The model that Beland's group first tried to explain the phenomenon suggests that a fraction of the electrons manage to avoid collisions with other particles during the first micrometers of their flight. According to this theory, electrons can be accelerated to slightly higher speeds, and once accelerated, they can travel some distance before encountering another particle with which they might collide. Some of these now faster electrons will in turn temporarily avoid collisions, allowing them to reach higher speeds so that they can travel further, creating a positive feedback loop that allows the lucky few electrons to travel further and faster, reaching high speeds and high energies.
While the theory was compelling, Beran said, it was wrong: "People realized that the argument was flawed because electron collisions were not really about collision or non-collision. They were actually deflecting a little bit all the time. So there were no collisions or non-collision of electrons."
New insights from computer simulations
However, high-energy electrons appear in the cold plasma of jet experiments. To find out why, Beran developed a computer code that calculates the behavior of 5,000 electrons and 5,000 ions constantly deflecting each other in an electric field. To figure out how a small number of electrons reach high energies, he tweaked the parameters and observed how the electrons' behavior changed.

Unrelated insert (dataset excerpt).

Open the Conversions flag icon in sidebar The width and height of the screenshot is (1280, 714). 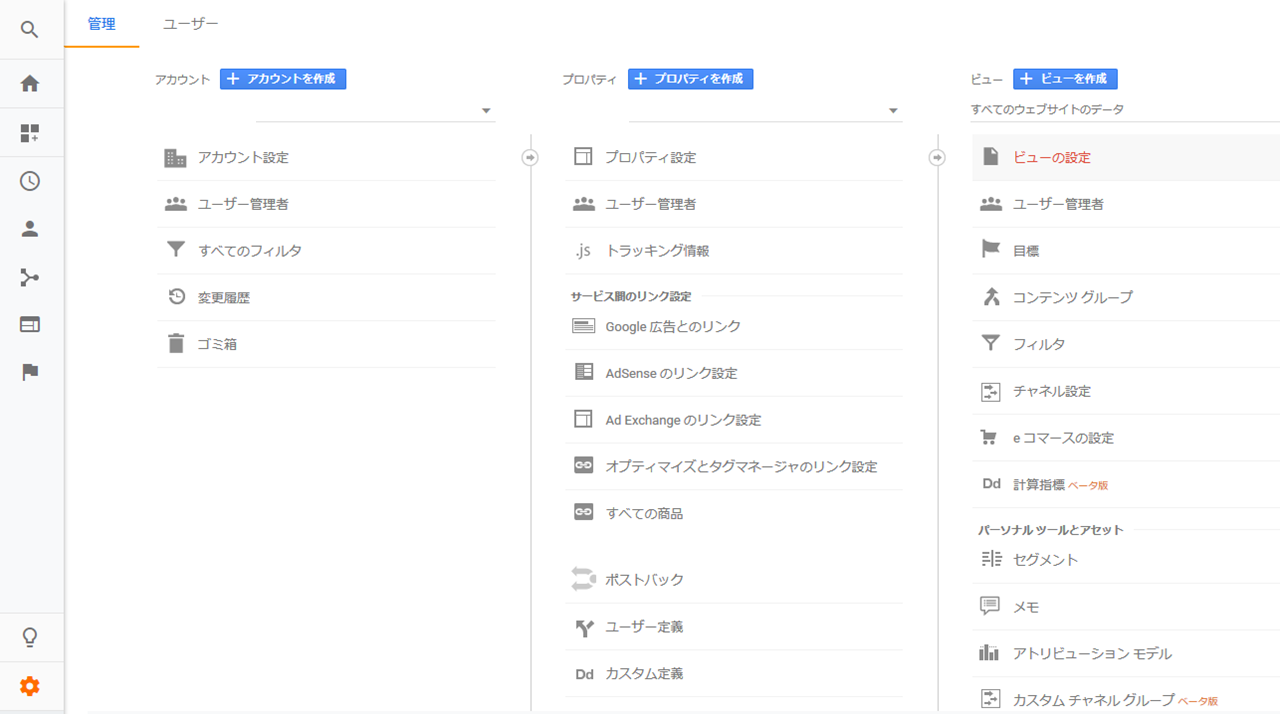(30, 372)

When electrons are accelerated in an electric field, they pass near the ions but never actually touch them. Occasionally, an electron zips through an ion, transfers energy to an electron attached to the ion, and slows down, causing the "excited" ion to emit visible light. Since the electrons only occasionally pass this close, they usually just stray slightly away from the ion without exciting it. Most electrons suffer this energy leakage from time to time, meaning they never reach high energies.
As Bellan tweaked his simulations, a number of high-energy electrons emerged that were capable of producing X-rays. He added: "The lucky few electrons never get close enough to the ion to excite it, and they never lose energy. These electrons are continuously accelerated in the electric field and eventually gain enough energy to produce X-rays."

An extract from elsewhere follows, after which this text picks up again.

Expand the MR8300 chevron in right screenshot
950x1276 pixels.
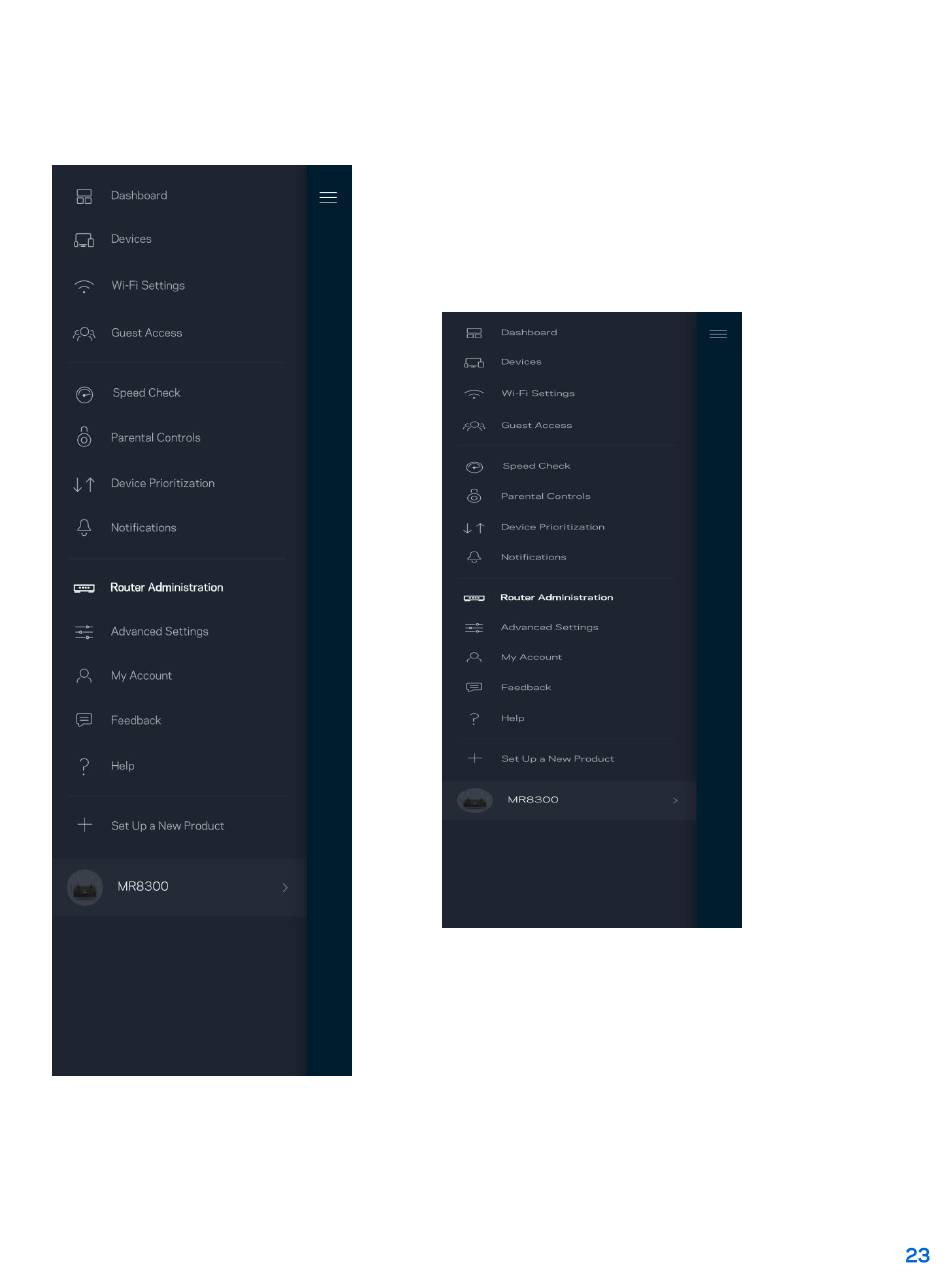pyautogui.click(x=675, y=800)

If this behavior is seen in plasma jets at Caltech's lab, it's likely to be seen in solar flares and astrophysical settings as well, Beran said. This could also explain why unexpected high-energy X-rays sometimes appear in fusion energy experiments.
"For a long time, people saw something they thought was useful fusion. It turned out that it was fusion, but it wasn't really useful fusion," he said. "It was a strong transient electric field generated by an instabilities that accelerated some particles to very high energies. That might explain what was going on. It wasn't what people wanted, but it was probably what happened."
A paper describing the work appears in the Oct. 20 issue of the journal Plasma Physics and was presented Nov. 3 at the 65th Annual Meeting of the American Physical Society's Division of Plasma Physics in Denver, Colorado.